New update of the recent second wave (or third?) of COVID-19 in Indonesia
It has been a while since i last wrote about COVID-19. Today i’d like to check out Indonesia’s statistic on COVID-19, especially since it seem to get worse these days, unfortunately, and so many people talked about possibility of the government intentionally undertest to push down new cases at the cost of human lives.

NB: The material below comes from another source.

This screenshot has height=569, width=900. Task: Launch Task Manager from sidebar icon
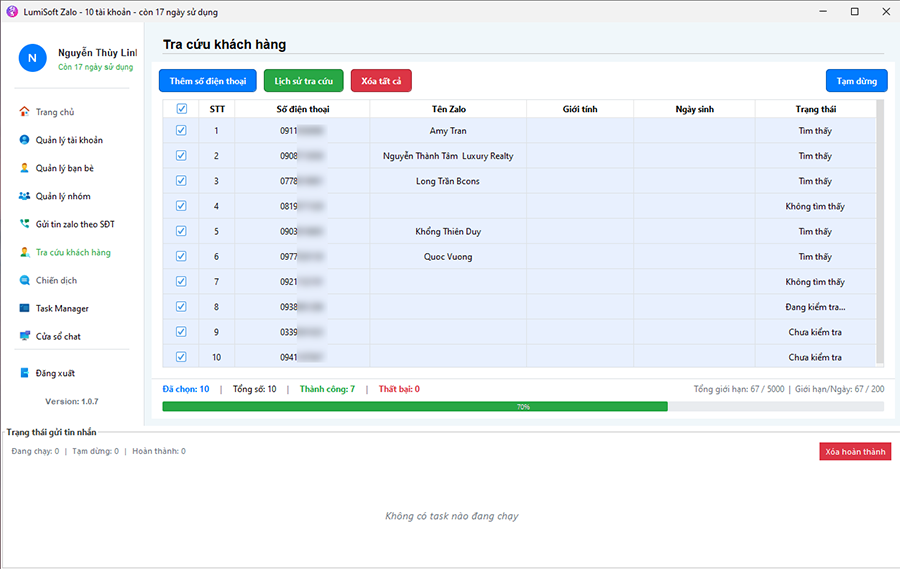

Penambahan kasus Covid-19 harian cenderung menurun. Hal ini terjadi seiring dengan turunnya jumlah pemeriksaan secara signifikan. Masih terlalu dini untuk menyimpulkan bahwa gelombang Covid-19 telah terkendali. #Humaniora #AdadiKompas @aik_arif https://t.co/eYvloMmpIC
— Harian Kompas (@hariankompas) July 21, 2021
I rely heavily on Our World in Data 1 which give free access of COVID-19 data.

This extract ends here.